Le “discours concret transindividuel” c’est le langage, et ce qui “manque”, le “chapitre en blanc”, ce qui est soustrait par l’action du refoulement. L’inconscient freudien se dévoile à partir des inscriptions, des traces, des indicateurs, à partir de lesquelles on refait la trame discursive et on déchiffre son sens ; ainsi on rétablit la continuité discursive entrecoupée par l’action de la défense.

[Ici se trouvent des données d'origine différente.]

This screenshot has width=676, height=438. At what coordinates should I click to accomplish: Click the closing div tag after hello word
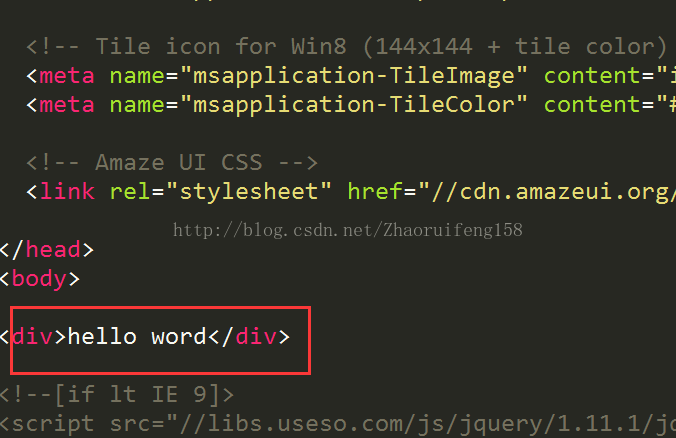(x=255, y=336)
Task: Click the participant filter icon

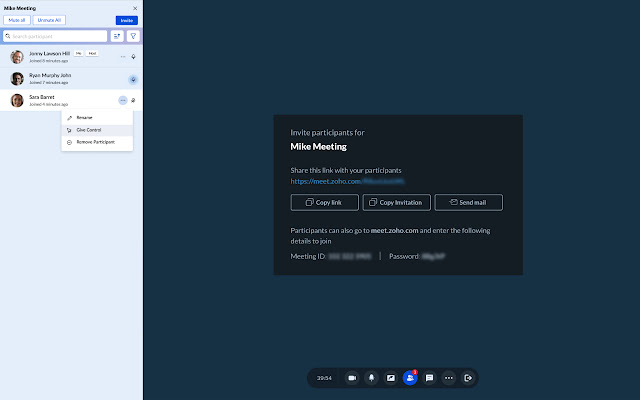Action: tap(133, 36)
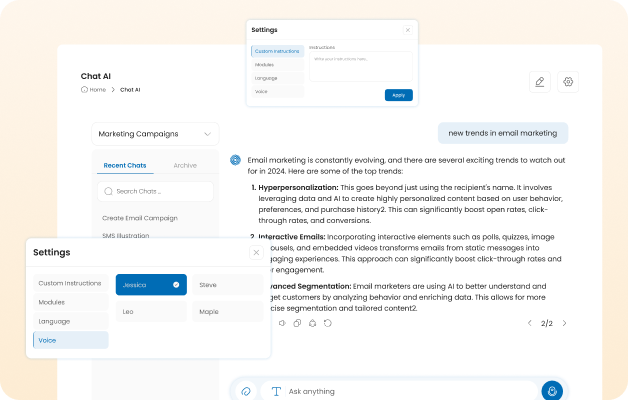Switch to the Archive tab
628x400 pixels.
tap(185, 165)
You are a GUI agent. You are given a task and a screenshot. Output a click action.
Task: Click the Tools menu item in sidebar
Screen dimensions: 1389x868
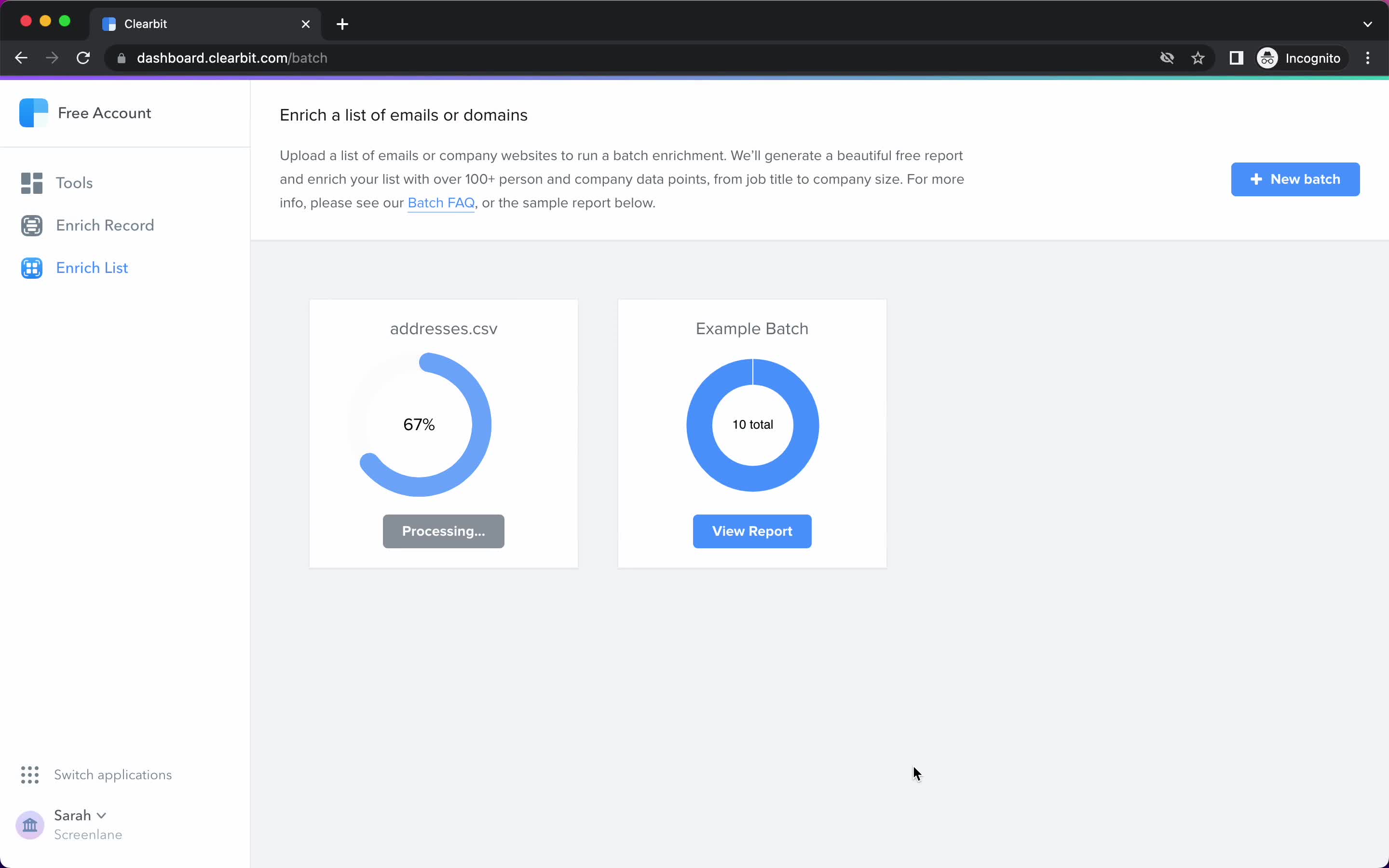click(74, 183)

Lacan indique que l’inconscient est “structuré comme un langage” : l’inconscient n’est pas un chaos mais il est structuré ; la structure en question est celle du langage (constituée par un système différentiel d’opositions). Le symptôme peut se défaire par le biais de la parole, parce que l’inconscient est ici défini comme ce “qui se dit” (privilège du versant significant du symptôme).

L’inconscient, et la vérité qu’y se loge, se dévoile par ses traits, ses formations (rêves, mots d’esprit, lapsus, symptômes) régulées par un système de substitution d’un signifiant par un autre qui produit des effets de sens.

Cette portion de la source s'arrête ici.